Foster carers who smoke will be banned from looking after children under the age of five, a charity has proposed.
Children should be protected from passive smoke, the network says
The UK's leading fostering group is advising local authorities to introduce the policy on the day the English smoking ban comes into force on 1 July.
The Fostering Network has changed its advice to protect young children from smoking-related illnesses.
It also hopes to avoid any risk of legal action from children whose health is damaged by smoking while in care.
The guidelines have been produced by the network after consultation with foster carers, local authorities and agencies.
Local authorities, which have the final say over foster carers, will implement the guidance gradually, it is thought.
There are fears that the new guidance could worsen the current shortfall of foster carers which stands at 10,000 in the UK.
Chief executive of the Fostering Network, Robert Tapfield, said: "There's increasing evidence of the effect of passive smoking, and so what we have to balance is the rights of children in care to grow up in a smoke-free environment with the rights of foster parents to smoke.
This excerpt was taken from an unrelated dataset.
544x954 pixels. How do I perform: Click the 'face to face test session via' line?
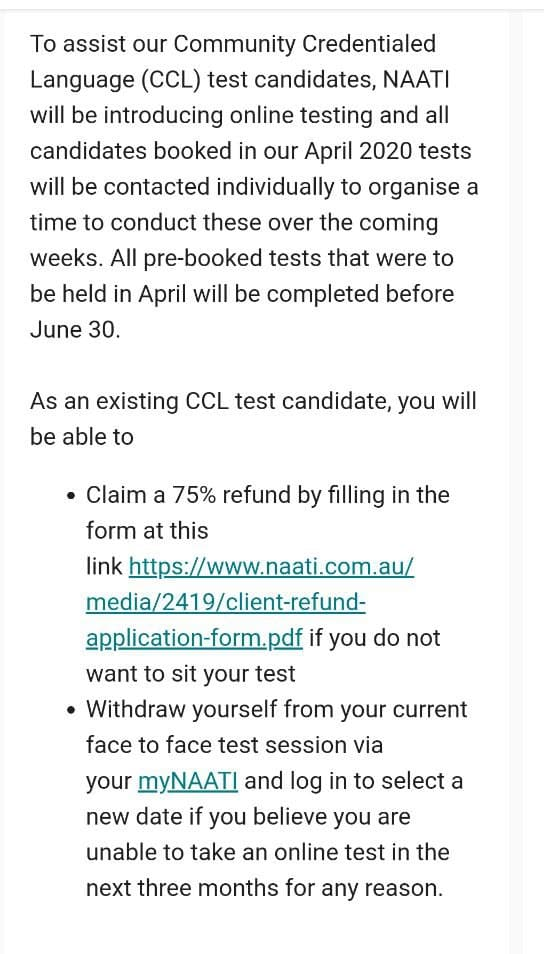point(234,745)
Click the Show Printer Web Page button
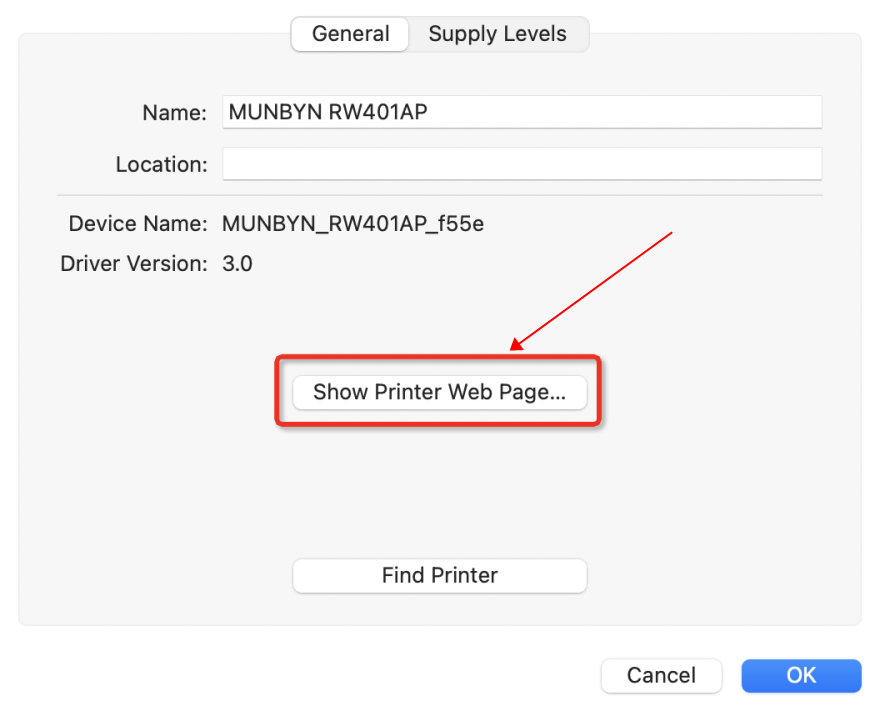Screen dimensions: 881x708 click(x=440, y=392)
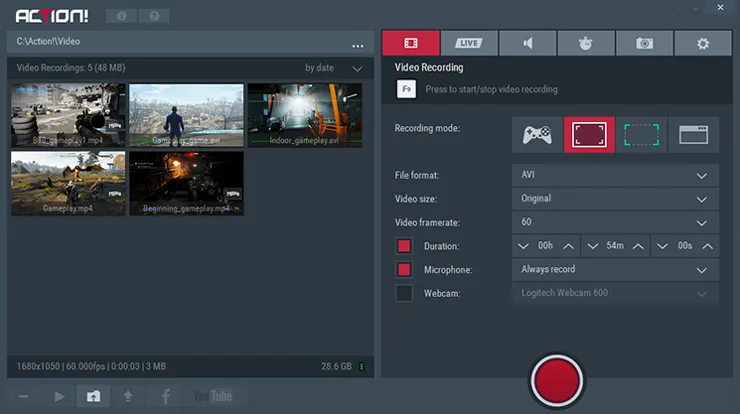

"And so what our guidance will suggest is that for young children, children who will be around the home all day, it's very important that they have the opportunity to live in a smoke-free environment."
The network, which has more than 40,000 members, will also recommend that disabled children or youngsters with respiratory diseases should never be placed with a smoker at any age.
The guidance is backed by the British Association for Adoption and Fostering.